Start of DATA FOR THIS TASK
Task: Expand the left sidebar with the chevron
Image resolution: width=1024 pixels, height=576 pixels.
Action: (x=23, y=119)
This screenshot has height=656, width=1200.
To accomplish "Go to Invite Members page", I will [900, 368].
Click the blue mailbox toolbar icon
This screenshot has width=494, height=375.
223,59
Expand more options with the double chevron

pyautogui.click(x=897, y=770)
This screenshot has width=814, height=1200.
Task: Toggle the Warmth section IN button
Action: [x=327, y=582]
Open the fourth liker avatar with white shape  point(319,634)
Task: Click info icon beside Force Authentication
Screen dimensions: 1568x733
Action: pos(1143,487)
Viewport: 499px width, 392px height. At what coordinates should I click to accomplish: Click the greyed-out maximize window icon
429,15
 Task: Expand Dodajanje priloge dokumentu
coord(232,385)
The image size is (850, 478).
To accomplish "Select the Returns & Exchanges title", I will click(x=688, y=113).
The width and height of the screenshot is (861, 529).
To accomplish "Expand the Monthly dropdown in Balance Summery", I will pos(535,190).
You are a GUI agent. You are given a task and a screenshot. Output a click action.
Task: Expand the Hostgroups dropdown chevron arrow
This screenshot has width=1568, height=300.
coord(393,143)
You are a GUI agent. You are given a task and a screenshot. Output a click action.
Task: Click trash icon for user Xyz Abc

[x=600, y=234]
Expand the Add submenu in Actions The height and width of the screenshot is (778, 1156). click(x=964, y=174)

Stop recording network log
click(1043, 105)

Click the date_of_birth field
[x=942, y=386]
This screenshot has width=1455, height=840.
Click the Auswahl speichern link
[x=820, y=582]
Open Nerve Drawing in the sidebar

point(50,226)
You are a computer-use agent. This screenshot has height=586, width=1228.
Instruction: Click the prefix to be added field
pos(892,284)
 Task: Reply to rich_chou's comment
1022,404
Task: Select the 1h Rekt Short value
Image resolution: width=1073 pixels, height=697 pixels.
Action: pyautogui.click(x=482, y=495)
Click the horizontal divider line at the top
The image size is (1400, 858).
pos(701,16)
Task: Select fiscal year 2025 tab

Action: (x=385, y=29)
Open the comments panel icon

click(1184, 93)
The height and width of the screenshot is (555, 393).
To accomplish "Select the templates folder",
End of DATA FOR THIS TASK
## THE TASK
Pick each line holding the word "dropdown" out of the data and copy it.

## ANSWER TO THIS TASK
To accomplish "Expand the Monthly dropdown in Balance Summery", I will pos(535,190).
Task: Expand the Hostgroups dropdown chevron arrow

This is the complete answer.